The US is still smarting from the seizure of its embassy in Tehran and the taking of American diplomats as hostages in November 1979 following the Islamic Revolution in Iran. Attempts by Iran to export the revolution to other regions in the Middle East are also of concern. Iraq is seem as a bulwark against the spread of Iran's militant Shia extremism............
1982 - Hussein orders the withdrawal of troops from Iranian territory in June and attempts to negotiate a cease-fire with Iran. However, the Iranians continue to advance, crossing the Shatt al-Arab in the south to within and few kilometres of Basra, Iraq's second largest city, and capturing mountain passes in the north, where they are assisted by Kurds.
With the aid of tanks, rocket launchers and helicopter gunships purchased from the Soviet Union the Iraqis are able to contain and reverse the Iranians but cannot remove them entirely from their territory. Kurdish resistance is quelled by the reported use of chemical weapons and forced deportation to Iran.
Meanwhile, Iraq's armoury receives another boost in February when the country is removed from a US Government list of alleged sponsors of terrorism. Iraq is now receiving major arms shipments from the Soviet Union and France, and the US has just opened up as a potential weapons supplier........
1983 - In December the US sends a special Middle East envoy to Iraq to hold talks with Hussein. The envoy,
Donald Rumsfeld, the future US secretary of defence under the administration of George W. Bush, is the highest-ranking American official to visit Baghdad in more than 16 years.
At their meeting on 20 December Rumsfeld tells Hussein that the US is ready to resume full diplomatic relations.
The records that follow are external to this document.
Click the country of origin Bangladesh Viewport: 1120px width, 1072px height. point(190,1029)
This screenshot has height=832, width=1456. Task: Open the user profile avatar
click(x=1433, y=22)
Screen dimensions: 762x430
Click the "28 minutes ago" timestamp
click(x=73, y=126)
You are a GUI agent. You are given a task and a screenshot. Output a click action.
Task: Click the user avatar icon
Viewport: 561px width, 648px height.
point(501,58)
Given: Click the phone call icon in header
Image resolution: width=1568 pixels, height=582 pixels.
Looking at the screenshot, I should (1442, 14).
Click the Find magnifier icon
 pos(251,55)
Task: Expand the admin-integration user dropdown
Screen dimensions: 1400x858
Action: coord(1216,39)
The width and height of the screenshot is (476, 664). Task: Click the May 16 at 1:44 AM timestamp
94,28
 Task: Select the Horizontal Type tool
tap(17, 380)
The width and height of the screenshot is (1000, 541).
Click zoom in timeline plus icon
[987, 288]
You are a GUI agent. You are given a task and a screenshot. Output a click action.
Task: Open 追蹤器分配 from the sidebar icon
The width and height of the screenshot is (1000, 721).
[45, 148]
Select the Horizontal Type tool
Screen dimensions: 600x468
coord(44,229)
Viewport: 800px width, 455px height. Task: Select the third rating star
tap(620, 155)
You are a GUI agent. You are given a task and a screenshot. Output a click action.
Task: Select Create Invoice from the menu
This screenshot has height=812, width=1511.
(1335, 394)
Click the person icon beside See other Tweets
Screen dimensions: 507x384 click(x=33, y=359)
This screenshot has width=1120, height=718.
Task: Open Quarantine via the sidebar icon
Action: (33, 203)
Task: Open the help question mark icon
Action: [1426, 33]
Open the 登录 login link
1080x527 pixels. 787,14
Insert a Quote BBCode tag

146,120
1984 - Rumsfeld returns to Baghdad for meetings with the Iraqi foreign minister on 24 March, the same day that the
United Nations (UN) releases a report finding that Iraq is using mustard gas and the nerve agent tabun against Iranian troops.
The US State Department also acknowledges Iraq's actions, releasing a statement on 5 March saying that "available evidence indicates that Iraq has used lethal chemical weapons."
Nevertheless, full diplomatic relations between Iraq and the US are restored in November, allowing the US to provide Iraq with further aid to fight the war.
It is later reported that the US aid includes battle-planning assistance. According to a report published in 'The New York Times' on 18 August 2002, more that 60 officers of the US Defence Intelligence Agency (DIA) secretly supplied Iraq with detailed information on Iranian deployments, tactical planning for battles, plans for air strikes and bomb-damage assessments. Satellite photographs of the war front were also provided by the CIA.
One former member of the program is quoted as saying the Pentagon "wasn't so horrified by Iraq's use of (poisonous) gas. It was just another way of killing people - whether with a bullet or phosgene, it didn't make any difference."